I FUNERALI DI RATZINGER. Francesco: «Benedetto fedele amico dello sposo» 

«Vogliamo, come comunità ecclesiale affidare il nostro fratello alle mani del Padre: che queste mani di misericordia trovino la sua lampada accesa con l’olio del Vangelo, che egli ha sparso e testimoniato durante la sua vita»: sono le 8.45 quando in Piazza San Pietro fa il suo ingresso la bara in rovere del Papa emerito. I sediari depositano il feretro al centro del sagrato, sopra un tappeto. Il segretario personale Georg Gänswein, che andrà poi a sedersi in prima in fila insieme alle Memores Domini e alla “famiglia pontificia”, apre un Vangelo e, in ginocchio, lo poggia, aperto, sopra il legno. Fanno da cornice 50 mila persone. Sono giovani e famiglie venute dall’Italia e dalla Germania: sono rimasti in fila dalle 5.30, avvolti da una nebbia insolita per la CapitaleFrancesco entra alle 9.20, in sedia a rotelle e da il via alla celebrazione esequiale, concelebrata da 130 cardinali, 400 vescovi e 3700 preti.
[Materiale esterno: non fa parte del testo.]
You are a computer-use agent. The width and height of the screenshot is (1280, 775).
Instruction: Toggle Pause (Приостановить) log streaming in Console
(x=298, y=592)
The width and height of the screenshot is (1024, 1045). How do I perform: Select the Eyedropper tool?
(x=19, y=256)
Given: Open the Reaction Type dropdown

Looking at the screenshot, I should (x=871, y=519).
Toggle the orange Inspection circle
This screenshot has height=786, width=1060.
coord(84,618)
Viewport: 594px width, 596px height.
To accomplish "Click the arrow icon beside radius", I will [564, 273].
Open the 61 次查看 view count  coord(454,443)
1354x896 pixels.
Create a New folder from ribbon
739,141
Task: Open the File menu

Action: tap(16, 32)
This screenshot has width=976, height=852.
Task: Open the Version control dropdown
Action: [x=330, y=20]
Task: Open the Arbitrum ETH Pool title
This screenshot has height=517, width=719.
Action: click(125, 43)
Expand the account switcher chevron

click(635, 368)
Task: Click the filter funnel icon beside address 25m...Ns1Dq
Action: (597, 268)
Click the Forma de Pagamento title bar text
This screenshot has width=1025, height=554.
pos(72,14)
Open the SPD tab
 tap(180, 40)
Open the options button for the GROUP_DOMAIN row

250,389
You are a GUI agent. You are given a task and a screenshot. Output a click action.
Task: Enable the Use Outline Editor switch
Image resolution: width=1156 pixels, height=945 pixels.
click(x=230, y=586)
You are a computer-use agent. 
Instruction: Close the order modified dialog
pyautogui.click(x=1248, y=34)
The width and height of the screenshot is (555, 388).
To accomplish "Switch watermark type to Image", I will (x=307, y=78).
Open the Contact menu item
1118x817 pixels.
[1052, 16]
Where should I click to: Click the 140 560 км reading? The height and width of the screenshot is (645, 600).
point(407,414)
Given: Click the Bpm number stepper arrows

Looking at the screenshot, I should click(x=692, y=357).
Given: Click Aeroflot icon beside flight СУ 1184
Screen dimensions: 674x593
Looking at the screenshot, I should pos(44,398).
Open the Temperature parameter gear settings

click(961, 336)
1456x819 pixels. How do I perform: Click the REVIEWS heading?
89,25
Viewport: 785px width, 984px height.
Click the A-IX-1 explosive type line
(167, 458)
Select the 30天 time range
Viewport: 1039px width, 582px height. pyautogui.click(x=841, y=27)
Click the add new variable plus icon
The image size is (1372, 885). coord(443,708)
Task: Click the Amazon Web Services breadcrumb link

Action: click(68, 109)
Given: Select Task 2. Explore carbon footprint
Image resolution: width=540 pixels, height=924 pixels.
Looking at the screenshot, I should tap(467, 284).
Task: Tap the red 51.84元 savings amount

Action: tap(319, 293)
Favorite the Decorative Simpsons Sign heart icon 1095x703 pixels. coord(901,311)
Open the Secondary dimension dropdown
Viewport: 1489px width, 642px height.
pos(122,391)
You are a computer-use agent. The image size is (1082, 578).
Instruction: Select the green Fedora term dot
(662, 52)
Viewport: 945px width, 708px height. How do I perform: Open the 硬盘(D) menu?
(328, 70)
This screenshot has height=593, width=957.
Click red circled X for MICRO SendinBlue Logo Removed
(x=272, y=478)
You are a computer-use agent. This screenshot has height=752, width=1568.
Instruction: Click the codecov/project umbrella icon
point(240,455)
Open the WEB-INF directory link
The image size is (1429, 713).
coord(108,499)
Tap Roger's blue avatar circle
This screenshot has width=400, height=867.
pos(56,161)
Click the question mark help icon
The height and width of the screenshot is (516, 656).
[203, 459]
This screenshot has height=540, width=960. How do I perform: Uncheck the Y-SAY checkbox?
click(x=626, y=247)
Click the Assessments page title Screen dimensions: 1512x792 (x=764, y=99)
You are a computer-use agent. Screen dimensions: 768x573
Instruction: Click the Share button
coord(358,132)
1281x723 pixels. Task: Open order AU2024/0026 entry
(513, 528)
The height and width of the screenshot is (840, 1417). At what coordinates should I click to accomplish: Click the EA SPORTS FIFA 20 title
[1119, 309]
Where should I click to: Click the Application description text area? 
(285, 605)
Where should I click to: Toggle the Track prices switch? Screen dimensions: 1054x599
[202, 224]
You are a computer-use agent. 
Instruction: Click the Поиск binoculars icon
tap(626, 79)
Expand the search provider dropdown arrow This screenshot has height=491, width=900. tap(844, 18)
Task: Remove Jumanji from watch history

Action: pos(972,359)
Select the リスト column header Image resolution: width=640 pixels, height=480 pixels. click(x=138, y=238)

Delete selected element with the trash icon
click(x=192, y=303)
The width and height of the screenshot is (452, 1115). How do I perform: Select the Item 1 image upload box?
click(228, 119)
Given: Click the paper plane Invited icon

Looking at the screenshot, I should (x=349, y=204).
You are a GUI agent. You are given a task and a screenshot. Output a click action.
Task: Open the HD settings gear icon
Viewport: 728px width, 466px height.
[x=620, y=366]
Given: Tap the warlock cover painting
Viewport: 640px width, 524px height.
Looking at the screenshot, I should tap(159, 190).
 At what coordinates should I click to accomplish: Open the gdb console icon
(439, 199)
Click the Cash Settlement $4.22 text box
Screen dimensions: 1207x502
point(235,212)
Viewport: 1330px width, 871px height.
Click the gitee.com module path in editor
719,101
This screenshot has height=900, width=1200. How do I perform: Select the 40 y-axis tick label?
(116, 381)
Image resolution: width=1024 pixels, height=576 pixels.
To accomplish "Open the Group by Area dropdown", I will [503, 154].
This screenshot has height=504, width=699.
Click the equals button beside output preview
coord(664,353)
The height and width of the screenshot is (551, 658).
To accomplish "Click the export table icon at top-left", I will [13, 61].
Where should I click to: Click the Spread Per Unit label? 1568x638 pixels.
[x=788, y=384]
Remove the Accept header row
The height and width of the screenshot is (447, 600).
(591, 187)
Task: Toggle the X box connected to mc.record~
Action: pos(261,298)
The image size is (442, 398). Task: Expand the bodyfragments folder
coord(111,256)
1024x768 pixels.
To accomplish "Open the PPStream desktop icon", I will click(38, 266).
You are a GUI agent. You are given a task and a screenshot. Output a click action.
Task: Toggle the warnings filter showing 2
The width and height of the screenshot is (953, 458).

«Padre, nelle tue mani consegno il mio spirito» dice. «Quelle di Dio sono mani di perdono e di compassione, di guarigione e di misericordia, mani di unzione e benedizione. Mani piagate che vanno incontro e non cessano di offrirsi, affinché conosciamo l’amore che Dio ha per noi e crediamo in esso». Parlando di Ratziger evidenzia la «dedizione grata di servizio al Signore e al suo Popolo che nasce dall’aver accolto un dono totalmente gratuito e dedizione orante, che si plasma e si affina silenziosamente tra i crocevia e le contraddizioni che il pastore deve affrontare e l’invito fiducioso a pascere il gregge. Come il Maestro porta sulle spalle la stanchezza dell’intercessione e il logoramento dell’unzione per il suo popolo, specialmente là dove la bontà deve lottare e i fratelli vedono minacciata la loro dignità». Continua Francesco: «Il Signore va generando la mitezza capace di capire, accogliere, sperare e scommettere al di là delle incomprensioni che ciò può suscitare. Pascere vuol dire amare, e amare vuol dire anche essere pronti a soffrire. E’ la dedizione sostenuta dalla consolazione dello Spirito; è la testimonianza feconda di coloro che, come Maria, rimangono in molti modi ai piedi della croce, in quella pace dolorosa ma robusta che non aggredisce né assoggetta. Il Popolo fedele di Dio che, riunito, accompagna e affida la vita di chi è stato suo pastore. Come le donne del Vangelo al sepolcro, siamo qui con il profumo della gratitudine e l’unguento della speranza per dimostrargli, ancora una volta, l’amore che non si perde; vogliamo farlo con la stessa unzione, sapienza, delicatezza e dedizione che egli ha saputo elargire nel corso degli anni. Benedetto, fedele amico dello Sposo, che la tua gioia sia perfetta nell’udire definitivamente e per sempre la sua voce».